ISPs raise unmetered access charges

Britain's two other largest internet service providers - AOL and BTopenworld - yesterday raised their unmetered internet access prices by £1 per month, following a Freeserve price hike in March.
  
  


Britain's two other largest internet service providers - AOL and BTopenworld - yesterday raised their unmetered internet access prices by £1 per month, following a Freeserve price hike in March.

AOL's Flat Rate service and BTopenworld's Anytime package will cost £15.99 a month from May. Last month Freeserve raised the price of its Anytime unmetered access service by £1 to £13.99 a month.

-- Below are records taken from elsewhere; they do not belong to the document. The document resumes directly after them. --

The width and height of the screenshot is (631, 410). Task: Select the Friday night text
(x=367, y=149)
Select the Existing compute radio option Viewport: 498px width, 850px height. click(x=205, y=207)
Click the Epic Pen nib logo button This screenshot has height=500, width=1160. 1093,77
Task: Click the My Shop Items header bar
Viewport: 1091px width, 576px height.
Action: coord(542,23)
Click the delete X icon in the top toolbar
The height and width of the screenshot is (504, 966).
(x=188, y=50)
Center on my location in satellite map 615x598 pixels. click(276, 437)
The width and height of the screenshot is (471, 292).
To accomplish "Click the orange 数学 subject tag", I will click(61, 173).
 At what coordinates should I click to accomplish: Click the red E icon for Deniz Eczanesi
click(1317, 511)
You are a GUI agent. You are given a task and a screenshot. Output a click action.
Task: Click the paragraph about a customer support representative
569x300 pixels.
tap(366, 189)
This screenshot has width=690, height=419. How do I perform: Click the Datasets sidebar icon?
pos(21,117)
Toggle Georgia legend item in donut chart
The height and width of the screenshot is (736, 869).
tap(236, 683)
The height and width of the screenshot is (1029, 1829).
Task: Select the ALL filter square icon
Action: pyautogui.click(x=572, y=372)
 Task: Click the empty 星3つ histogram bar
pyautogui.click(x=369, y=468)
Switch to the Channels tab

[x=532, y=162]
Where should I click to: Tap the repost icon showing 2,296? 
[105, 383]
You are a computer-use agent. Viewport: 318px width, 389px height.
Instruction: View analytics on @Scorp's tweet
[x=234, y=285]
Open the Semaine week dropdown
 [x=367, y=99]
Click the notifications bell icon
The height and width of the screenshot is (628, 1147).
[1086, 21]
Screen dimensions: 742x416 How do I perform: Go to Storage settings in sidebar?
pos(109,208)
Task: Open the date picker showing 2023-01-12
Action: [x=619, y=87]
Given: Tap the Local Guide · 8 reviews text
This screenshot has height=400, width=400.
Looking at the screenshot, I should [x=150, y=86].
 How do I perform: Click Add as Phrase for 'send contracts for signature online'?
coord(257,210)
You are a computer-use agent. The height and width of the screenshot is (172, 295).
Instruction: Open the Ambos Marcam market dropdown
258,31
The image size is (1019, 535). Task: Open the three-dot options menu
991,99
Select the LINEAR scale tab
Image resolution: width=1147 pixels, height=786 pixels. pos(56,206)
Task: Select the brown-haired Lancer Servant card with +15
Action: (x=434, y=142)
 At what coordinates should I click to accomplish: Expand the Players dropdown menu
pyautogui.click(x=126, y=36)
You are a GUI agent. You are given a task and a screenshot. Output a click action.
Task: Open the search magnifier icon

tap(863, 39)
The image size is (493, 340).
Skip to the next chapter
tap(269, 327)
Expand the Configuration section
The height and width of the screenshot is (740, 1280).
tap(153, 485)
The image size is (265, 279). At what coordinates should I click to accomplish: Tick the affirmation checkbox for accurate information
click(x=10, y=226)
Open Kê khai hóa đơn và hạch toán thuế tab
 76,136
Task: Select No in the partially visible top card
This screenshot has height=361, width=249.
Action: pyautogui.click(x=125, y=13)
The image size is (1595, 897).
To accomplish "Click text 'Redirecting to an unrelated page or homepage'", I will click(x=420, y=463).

The price rises were not unexpected. In January, the chief executive of Freeserve, John Pluthero, warned that he "would be surprised if there weren't price rises from a lot of players this year".

BTopenworld denied speculation that the price hikes were an attempt to move customers from unmetered products onto broadband access.

"That's not the case. Although clearly there are people who will migrate, we don't use pricing as a means to move customers between products," a BTopenworld spokesman said.

The company has 800,000 unmetered access customers and 100,000 broadband users. However, the unmetered business is not currently in profit.

"Customers want an ISP that will be around in the long term, and to do that we need to be profitable," the spokesman said.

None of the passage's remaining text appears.